8 апреля. Ура! Ура! Олег Андреевич вызвал меня только что к телефону и сказал, что завтра поведет на «Князя Игоря». Слушать с ним оперу и опять так чудесно разговаривать! Господи, какая же это радость! Я так взвинчена, что ничего не могу делать. Какая-то лихорадочная светлая тревога носится во мне… Не могу писать больше!
9 апреля. Этот день нестерпимо долго тянется! Ему, кажется, конца не будет. Все еще только два часа. Смотрелась сейчас в зеркало – я в самом деле очень хорошенькая. Не зря Олег Андреевич сказал, что у меня головка Грезы. И еще он сказал: «У вас такие маленькие очаровательные ушки, мне нравится, что вы не закрываете их волосами». Вот ведь, в самом деле, какая бабушка – она всегда уверяла меня, что я некрасивая! И дядя Сережа туда же! Он дразнил меня безобразным утенком. Уверял, что у меня ресницы, как метлы, и зрачков не видно. Даже говорил, что глаза смотрят как у совы, когда она иногда вдруг среди дня проснется. А бабушка еще прибавляла: «Для нас ты мила, потому что эти черты для нас родные, но это для нас только». А вот оказывается не так. Вот и Шура, и Миша, и Олег Андреевич – все сказали, что я очаровательна! Вот тебе и безобразный утенок! А я до 18 лет пребывала в уверенности, что я дурнушка, и только теперь открыла их козни. Ну да уж прощу на радостях. За сегодняшний вечер я готова отдать полжизни – ту, вторую половину, на старости. Не нежна она мне вовсе. Кончаю. Надо идти давать урок Вите. Я люблю эти уроки, но сегодня не до того мне!

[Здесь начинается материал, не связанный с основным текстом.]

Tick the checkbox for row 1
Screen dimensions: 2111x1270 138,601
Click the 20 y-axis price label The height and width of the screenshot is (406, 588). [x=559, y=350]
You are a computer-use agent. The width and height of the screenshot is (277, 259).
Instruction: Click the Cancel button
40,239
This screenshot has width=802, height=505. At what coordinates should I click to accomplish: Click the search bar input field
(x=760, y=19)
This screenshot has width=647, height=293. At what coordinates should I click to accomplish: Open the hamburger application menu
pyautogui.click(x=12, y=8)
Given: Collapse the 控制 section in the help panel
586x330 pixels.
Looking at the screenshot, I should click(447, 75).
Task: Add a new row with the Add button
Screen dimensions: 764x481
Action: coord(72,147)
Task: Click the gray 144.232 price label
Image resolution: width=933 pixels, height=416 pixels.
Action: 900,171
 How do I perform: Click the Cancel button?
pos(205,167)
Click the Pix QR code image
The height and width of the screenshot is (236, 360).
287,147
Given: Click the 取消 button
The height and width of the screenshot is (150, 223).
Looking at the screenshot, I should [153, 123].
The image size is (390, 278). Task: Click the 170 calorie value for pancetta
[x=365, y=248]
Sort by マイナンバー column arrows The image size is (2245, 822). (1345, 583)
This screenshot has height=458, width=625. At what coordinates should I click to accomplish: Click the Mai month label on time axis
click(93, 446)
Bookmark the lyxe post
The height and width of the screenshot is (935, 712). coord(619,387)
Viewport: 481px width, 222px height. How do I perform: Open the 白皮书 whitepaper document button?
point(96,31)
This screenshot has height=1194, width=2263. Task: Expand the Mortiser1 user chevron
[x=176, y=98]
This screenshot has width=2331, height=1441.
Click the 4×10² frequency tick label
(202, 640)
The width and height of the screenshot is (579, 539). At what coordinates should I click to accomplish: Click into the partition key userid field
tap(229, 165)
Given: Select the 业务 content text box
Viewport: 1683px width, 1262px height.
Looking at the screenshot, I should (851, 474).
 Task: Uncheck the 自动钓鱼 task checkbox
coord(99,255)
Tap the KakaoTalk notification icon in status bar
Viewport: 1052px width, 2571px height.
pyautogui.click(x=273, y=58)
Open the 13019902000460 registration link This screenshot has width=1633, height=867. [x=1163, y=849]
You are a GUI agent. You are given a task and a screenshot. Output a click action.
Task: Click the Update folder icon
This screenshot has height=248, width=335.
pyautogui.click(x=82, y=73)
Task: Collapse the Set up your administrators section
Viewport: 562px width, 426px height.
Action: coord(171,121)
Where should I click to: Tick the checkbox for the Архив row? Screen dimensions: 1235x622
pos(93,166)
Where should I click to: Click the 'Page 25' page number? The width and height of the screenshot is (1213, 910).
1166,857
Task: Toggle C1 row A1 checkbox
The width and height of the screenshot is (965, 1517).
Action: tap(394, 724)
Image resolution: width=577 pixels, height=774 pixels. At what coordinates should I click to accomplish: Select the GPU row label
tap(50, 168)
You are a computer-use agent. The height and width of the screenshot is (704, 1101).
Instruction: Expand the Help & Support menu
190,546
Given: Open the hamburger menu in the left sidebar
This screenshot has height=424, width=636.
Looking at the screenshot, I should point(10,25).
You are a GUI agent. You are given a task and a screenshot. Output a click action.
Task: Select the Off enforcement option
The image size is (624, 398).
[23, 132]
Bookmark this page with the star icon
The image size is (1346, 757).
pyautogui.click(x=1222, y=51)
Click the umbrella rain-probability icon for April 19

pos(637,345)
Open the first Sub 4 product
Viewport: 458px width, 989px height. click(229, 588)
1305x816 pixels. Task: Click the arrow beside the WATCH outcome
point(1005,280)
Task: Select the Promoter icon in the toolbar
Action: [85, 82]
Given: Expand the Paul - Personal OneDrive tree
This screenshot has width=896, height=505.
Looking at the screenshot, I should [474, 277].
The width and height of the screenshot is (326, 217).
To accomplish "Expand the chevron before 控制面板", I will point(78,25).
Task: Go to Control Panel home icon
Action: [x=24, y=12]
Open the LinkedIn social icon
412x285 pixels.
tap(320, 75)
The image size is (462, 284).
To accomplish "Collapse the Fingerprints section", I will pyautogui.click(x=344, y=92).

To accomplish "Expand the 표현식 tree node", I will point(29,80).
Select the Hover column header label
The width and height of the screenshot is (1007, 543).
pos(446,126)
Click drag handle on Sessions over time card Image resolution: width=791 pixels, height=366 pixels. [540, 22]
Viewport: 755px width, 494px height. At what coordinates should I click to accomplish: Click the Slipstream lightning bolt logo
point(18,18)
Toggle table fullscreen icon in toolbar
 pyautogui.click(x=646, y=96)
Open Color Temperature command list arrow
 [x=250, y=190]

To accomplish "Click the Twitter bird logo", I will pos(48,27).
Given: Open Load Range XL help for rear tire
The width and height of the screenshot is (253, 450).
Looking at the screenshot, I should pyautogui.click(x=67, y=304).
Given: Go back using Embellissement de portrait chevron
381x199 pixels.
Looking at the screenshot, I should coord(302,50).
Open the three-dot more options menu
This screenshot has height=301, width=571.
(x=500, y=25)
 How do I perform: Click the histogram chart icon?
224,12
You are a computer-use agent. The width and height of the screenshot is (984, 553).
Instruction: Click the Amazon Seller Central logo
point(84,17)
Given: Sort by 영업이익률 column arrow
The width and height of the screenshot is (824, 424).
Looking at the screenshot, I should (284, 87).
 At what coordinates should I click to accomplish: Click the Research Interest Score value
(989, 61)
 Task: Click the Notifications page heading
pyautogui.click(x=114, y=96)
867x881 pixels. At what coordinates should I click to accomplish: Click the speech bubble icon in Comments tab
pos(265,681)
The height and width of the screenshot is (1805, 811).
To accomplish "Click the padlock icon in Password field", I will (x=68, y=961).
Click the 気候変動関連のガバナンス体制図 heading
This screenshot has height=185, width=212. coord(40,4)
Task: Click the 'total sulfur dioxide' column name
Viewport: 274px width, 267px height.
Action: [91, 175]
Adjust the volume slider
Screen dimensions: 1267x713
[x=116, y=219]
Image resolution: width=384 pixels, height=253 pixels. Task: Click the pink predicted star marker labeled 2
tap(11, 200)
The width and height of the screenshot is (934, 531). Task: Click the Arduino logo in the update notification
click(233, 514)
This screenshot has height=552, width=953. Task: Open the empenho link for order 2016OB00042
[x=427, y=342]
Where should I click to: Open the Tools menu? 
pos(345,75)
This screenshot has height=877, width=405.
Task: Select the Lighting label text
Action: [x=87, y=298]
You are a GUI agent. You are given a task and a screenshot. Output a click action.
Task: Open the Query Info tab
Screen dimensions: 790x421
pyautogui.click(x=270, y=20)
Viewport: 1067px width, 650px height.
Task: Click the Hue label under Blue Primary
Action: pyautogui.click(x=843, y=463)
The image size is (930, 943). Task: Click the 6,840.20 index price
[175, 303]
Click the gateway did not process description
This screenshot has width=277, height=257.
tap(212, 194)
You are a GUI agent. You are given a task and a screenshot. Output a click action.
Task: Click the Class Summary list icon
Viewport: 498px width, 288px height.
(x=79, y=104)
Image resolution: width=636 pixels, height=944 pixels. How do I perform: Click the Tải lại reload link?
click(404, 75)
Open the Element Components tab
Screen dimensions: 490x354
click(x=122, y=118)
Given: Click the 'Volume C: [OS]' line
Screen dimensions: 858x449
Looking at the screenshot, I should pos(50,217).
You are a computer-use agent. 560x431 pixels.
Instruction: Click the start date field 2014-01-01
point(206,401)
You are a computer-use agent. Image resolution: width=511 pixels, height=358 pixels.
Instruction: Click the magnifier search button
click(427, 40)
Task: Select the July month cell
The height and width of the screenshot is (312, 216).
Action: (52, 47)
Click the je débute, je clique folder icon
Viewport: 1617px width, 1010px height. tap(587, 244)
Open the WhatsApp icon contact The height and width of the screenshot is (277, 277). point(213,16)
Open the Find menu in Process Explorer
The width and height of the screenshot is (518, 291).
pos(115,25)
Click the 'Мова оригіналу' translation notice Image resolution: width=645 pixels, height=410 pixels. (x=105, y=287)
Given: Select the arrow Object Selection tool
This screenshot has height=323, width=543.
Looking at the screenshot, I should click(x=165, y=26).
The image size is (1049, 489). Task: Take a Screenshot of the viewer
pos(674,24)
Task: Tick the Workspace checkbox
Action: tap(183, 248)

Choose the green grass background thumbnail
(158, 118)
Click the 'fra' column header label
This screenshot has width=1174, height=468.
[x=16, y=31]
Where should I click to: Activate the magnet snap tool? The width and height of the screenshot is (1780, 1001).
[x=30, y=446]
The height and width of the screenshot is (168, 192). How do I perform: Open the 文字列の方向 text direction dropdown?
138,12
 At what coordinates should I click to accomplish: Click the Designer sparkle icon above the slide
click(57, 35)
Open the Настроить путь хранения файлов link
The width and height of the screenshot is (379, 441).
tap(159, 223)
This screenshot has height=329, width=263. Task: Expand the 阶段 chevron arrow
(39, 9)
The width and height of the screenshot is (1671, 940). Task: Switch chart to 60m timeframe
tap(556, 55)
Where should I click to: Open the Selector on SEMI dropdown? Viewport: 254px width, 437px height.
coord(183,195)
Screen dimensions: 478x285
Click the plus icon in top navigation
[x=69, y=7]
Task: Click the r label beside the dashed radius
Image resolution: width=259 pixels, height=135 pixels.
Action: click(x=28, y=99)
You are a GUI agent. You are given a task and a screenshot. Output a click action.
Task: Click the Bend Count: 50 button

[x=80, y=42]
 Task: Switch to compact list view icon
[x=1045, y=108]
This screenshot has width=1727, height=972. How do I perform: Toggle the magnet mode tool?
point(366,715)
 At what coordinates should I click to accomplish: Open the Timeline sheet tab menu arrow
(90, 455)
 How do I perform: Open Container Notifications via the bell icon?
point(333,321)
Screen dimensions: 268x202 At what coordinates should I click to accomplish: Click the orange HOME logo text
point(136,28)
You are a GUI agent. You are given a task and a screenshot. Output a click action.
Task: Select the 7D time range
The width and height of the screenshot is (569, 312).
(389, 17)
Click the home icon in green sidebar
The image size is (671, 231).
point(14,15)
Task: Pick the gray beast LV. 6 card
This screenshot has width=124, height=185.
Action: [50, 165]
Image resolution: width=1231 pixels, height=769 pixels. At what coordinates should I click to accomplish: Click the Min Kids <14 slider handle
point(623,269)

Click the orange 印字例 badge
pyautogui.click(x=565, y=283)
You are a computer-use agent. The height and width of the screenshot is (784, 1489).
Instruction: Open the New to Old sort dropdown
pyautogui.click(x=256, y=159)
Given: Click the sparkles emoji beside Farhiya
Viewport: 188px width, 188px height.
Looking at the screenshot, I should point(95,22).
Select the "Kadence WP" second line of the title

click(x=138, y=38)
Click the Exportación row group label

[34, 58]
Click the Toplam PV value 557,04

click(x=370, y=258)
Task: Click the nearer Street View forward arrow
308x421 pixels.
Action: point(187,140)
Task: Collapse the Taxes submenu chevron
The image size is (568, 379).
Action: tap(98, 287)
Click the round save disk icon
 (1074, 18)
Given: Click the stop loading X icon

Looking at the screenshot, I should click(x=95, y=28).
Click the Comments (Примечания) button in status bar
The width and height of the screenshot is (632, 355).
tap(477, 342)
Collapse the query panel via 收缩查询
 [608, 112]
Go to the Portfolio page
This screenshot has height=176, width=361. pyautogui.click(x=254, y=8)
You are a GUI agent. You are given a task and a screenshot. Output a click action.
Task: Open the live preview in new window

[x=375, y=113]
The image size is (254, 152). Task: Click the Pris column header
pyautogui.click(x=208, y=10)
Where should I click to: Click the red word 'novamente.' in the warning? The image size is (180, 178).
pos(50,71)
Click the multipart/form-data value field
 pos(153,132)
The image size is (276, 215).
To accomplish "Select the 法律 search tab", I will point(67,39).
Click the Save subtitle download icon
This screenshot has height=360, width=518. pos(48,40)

10апреля. Он пришел наконец и кончился этот чудесный, неповторимый вечер! Как только я отзанималась с Витей и получила свободу, я вихрем помчалась домой. Бабушка позволила надеть новое платье и жемчуг. Мне нравится, как новое платье лежит – оно клубится, как облако, а на плечах как легкие крылышки – я в нем похожа на стрекозу. Вот только волосы мои меня огорчают: их слишком много, чтоб закрутить красиво, а обстричь по моде бабушка не позволяет. Я смотрела на себя в зеркало и думала, что он посмотрит на меня опять тем же взглядом, в котором любование, преданность и грусть, и опять скажет, что я хороша, и что-то томительное, сладкое подымалось во мне! Но мадам не оставляла меня в покое: она все ходила и ходила вокруг меня, поправляла что-то на мне и давала спешные наставления, чтобы я как-нибудь, видите ли, не нарушила хорошего тона, и все прибавляла свое: «Monsieur le prince est si distingue!» [52]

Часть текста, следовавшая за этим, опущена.